PASSAGE.
# Royvon Surrey Residential Training - Any experiences?



## DogueDeBordaux (Apr 13, 2012)

I have a lovely and badly behaved Dogue de Bordeaux. He is now 19 months old, and despite the fact that he attended the puppy/dog classes, we had dog trainers coming to us for lessons, my doggy still misbehaving.... he is the most friendly dog ever, but he gets very excited whenever we have visitors, or whenever he sees other people in the street.... so taking him to the vets, or walking on the streets or having visitors is a mission almost impossible.... 
At home he obey most commands.... but it is not too bad. 
We decided that the next step would be a residential training, and so far I have only heard very good things about Royvon in Surrey, but as the time approaches to send him in I am getting more anxious and I was wondering if anyone had any experience..... 
I undertand that there is a lot of people that would deeply disagree with sending dogs to residential training.... I am not very keen either, but I feel that we have reached our limit, and by doing nothing we are depriving our family (doggy included) of so many experiences.... 
Your comments will be appreciated.


----------



## 8tansox (Jan 29, 2010)

The misconception is that the dog needs training and in reality, it's the handlers/owners. Sending your dog away for training will teach him how to respond to the trainer and not the person(s) who he lives with.

I've never understood it. I personally think they're a con - just my view.

Years ago I went with someone who used the same company in Wales. She had a GWP who would not come back, tried virtually everything. So she put him into this Royvon organisation and I went with her to collect him.

GIVEN DATA.
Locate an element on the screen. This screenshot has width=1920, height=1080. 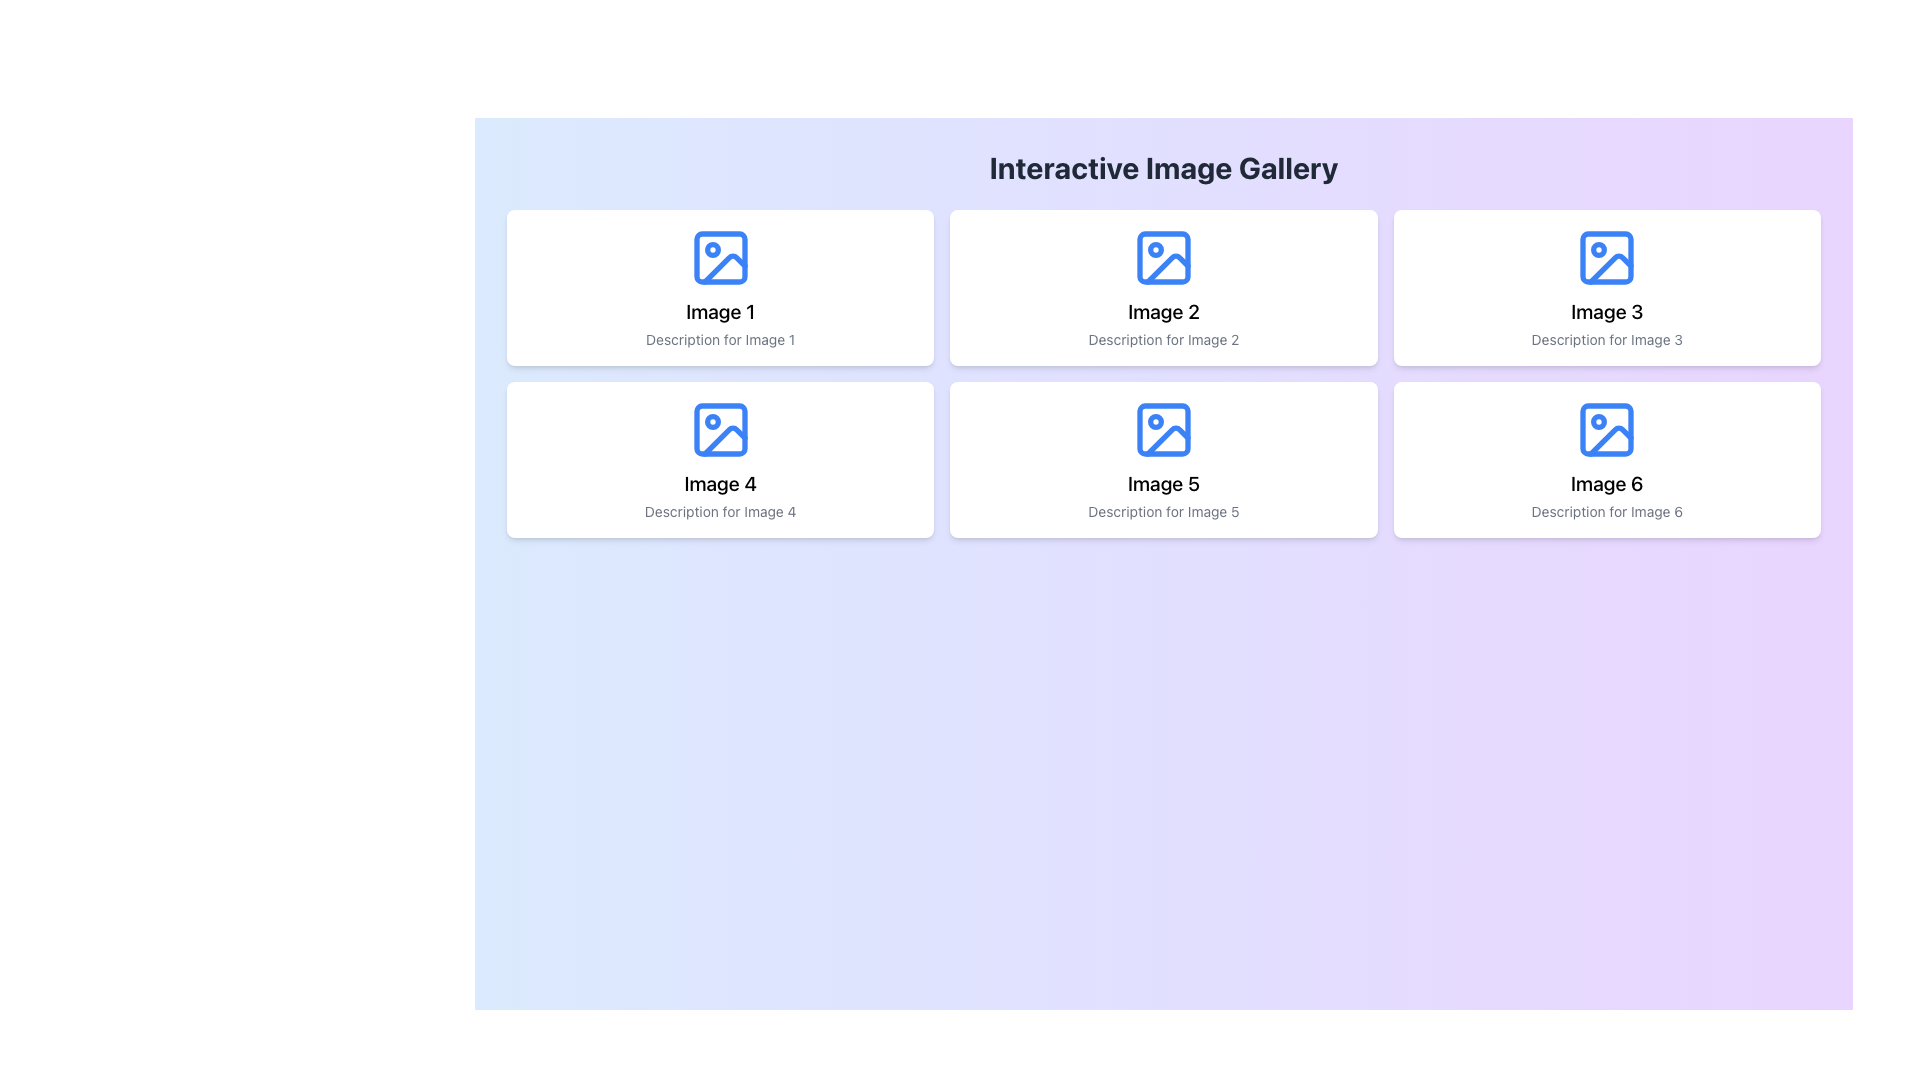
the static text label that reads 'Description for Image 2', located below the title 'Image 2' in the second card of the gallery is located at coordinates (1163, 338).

* * *

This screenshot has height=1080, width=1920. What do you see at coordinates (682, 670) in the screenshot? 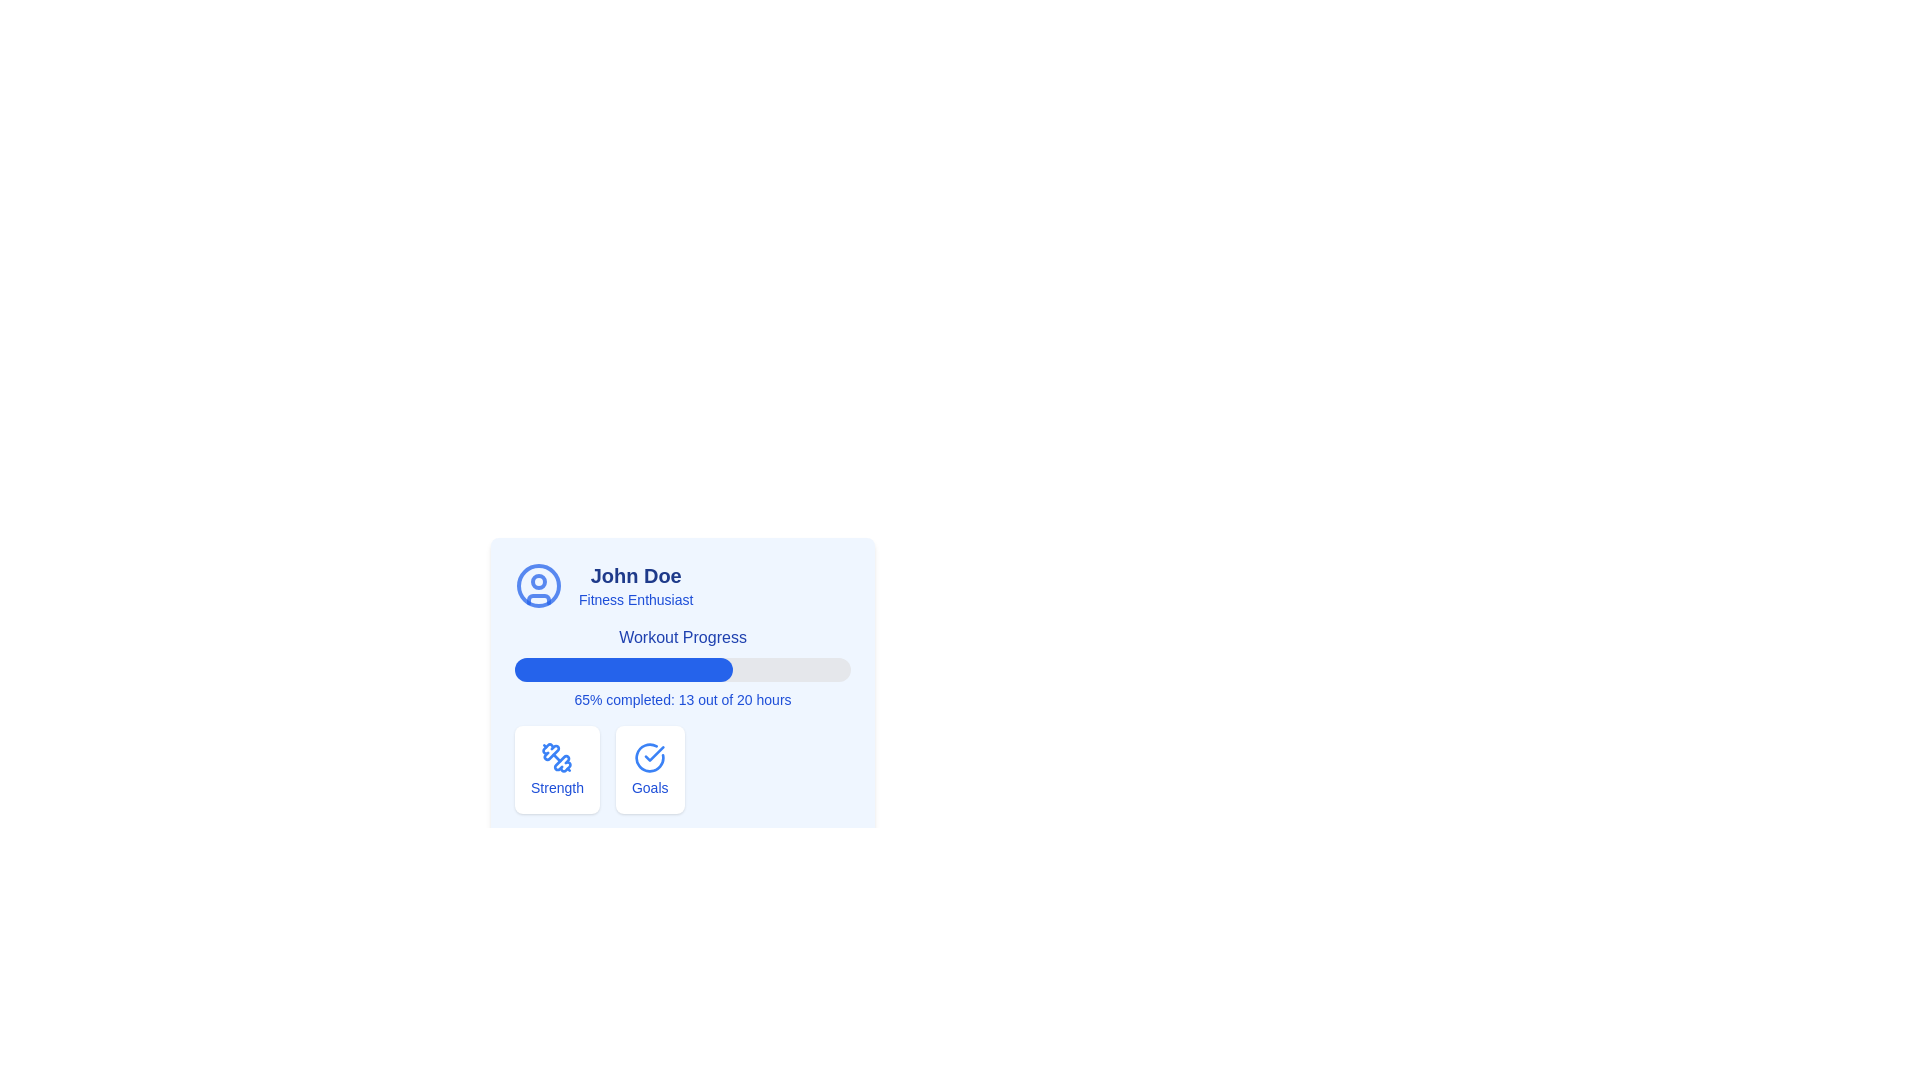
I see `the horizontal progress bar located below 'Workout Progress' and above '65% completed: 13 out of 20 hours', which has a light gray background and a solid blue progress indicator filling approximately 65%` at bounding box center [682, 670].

ACTIONS TO TAKE.
A - In the Royvon training thread, how old is the Dogue de Bordeaux?
B - Condense the paragraph of the Royvon training thread that begins "I have a lovely and badly behaved Dogue de Bordeaux" into two sentences, keeping its main facts.
C - Resume the Royvon training thread right after its last sentence, continuing the same reply.
The records have no connection to the Royvon training thread.

ANSWERS IN ORDER.
A - He is 19 months old.

B - The 19-month-old Dogue de Bordeaux is very friendly but still misbehaves, despite puppy and dog classes and lessons from visiting trainers. He gets very excited around visitors and people in the street, so vet trips, walks, and having guests are nearly impossible.

C -
He'd been there for 4 weeks, cost a fortune and this is what I witnessed:

We were taken to a viewing point, high above the field where the dog and trainer were, the woman who was with us had a clip board and we were told "and now, your dog is going to ignore a new dog, under full control" we watched, yes, the dog did stay in a down position, when we agreed, the woman with us "ticked" the sheet - and this continued for every exercise. We were taken into a very large enclosed area and we sat at one end, the dog and trainer came in, he unclipped the dog who ran around with great excitement, saw his "mum" and when the trainer called him back, he ran straight back to trainer - eureka, recall achieved and another tick in the box. The next step was to take the dog outside into an open area, surrounded by trees. The dog was put on a long line and allowed to run around the field, called back, came back with a slight hesitation but not awful, eventually all the boxes on the sheets were ticked "as seen" and the owner signed the bottom. Paid the dosh and off we went.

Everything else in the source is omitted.